## start RECORDS FOR THIS TASK
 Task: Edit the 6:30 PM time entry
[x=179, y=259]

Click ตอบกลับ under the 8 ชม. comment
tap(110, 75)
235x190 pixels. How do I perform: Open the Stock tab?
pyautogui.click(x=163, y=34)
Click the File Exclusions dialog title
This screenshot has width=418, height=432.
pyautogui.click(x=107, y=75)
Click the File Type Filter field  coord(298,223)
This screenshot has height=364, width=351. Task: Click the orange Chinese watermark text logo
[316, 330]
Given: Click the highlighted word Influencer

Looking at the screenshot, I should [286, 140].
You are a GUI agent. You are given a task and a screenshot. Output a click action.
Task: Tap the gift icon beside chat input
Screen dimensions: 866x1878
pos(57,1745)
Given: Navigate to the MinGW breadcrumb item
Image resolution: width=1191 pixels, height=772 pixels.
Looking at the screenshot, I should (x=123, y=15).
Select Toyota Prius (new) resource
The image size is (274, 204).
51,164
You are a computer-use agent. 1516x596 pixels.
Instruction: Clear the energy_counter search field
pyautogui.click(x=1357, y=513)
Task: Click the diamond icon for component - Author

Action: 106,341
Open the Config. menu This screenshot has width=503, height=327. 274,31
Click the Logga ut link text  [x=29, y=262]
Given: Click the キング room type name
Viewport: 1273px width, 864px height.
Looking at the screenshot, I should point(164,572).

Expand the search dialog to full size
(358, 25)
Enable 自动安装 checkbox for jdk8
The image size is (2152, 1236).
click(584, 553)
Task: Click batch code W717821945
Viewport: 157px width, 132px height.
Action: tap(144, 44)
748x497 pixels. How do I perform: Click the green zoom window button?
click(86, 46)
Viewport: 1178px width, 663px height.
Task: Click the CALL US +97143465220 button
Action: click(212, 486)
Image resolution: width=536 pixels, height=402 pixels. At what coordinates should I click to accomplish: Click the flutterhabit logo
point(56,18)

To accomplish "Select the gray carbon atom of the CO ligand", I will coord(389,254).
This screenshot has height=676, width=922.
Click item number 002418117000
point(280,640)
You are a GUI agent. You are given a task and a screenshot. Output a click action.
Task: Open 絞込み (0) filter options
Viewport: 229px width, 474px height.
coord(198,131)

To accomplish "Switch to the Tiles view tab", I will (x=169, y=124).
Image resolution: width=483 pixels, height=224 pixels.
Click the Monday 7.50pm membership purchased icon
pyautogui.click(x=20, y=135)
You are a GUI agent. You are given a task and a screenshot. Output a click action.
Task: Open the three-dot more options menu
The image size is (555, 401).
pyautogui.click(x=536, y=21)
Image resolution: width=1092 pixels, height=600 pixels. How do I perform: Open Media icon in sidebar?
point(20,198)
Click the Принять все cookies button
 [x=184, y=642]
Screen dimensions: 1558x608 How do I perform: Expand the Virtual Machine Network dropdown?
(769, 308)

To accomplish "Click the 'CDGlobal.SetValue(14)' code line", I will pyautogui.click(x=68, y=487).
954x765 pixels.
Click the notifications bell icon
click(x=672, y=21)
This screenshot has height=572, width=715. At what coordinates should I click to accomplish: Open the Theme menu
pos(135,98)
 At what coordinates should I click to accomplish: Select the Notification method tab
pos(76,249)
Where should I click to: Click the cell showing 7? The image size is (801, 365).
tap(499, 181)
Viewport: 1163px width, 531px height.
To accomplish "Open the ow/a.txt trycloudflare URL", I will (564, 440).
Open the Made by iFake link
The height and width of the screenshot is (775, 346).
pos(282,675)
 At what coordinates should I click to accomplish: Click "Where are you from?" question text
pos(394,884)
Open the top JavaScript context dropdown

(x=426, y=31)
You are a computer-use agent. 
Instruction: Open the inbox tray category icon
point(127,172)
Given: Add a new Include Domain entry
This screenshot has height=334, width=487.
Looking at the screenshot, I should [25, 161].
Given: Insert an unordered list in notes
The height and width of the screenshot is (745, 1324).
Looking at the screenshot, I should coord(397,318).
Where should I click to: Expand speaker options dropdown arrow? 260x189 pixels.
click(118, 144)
## end RECORDS FOR THIS TASK
### WHAT THIS TASK INVOLVES
Format the listing lines starting with the line containing "Viewport: 1163px width, 531px height." and going on through the line containing "pos(282,675)" as a numbered list, leaving out any blank lines.

### ANSWER BELOW
1. Viewport: 1163px width, 531px height.
2. To accomplish "Open the ow/a.txt trycloudflare URL", I will (564, 440).
3. Open the Made by iFake link
4. The height and width of the screenshot is (775, 346).
5. pos(282,675)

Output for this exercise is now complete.